**Data provided**
--------------------------------

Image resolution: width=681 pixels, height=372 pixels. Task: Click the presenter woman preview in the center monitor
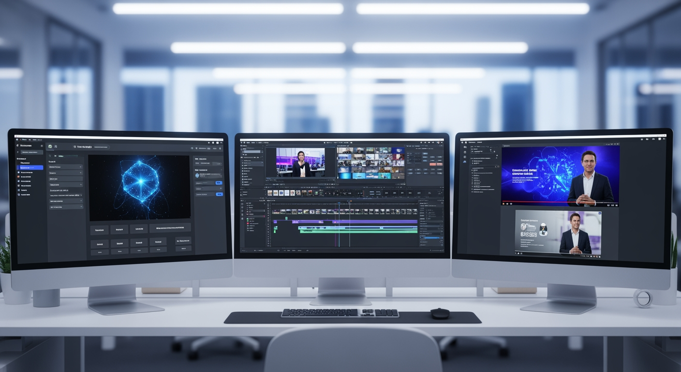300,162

--------------------------------

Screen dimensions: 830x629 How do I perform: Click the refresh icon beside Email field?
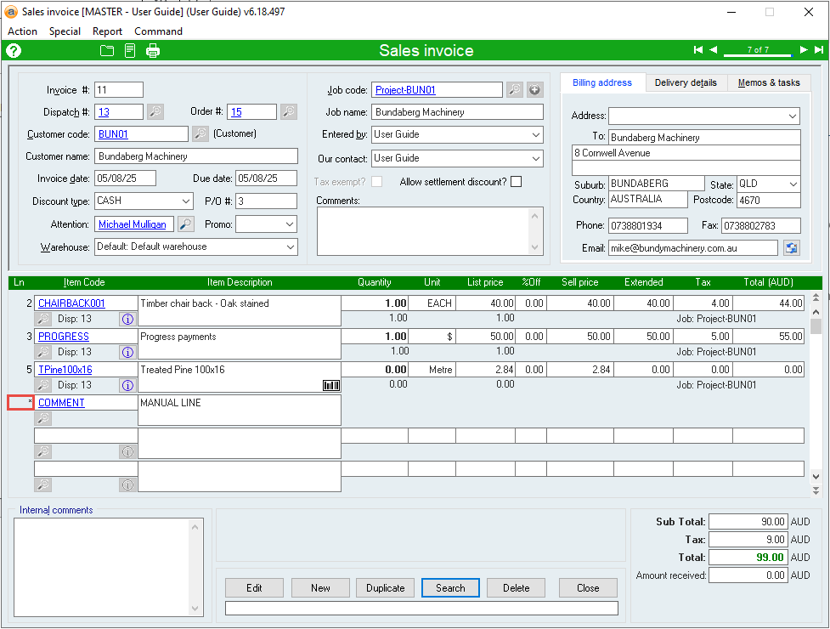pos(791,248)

--------------------------------

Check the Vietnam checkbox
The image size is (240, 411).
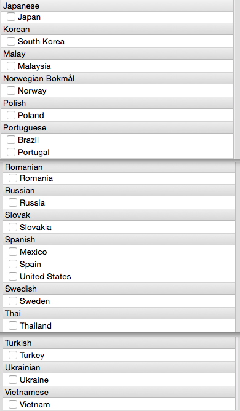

--------------------------------

**Exercise brief**
Give back, word for word, only the lines above from the line holding "Check the Vietnam checkbox" to the line holding "The image size is (240, 411).", both included.

**Written reply**
Check the Vietnam checkbox
The image size is (240, 411).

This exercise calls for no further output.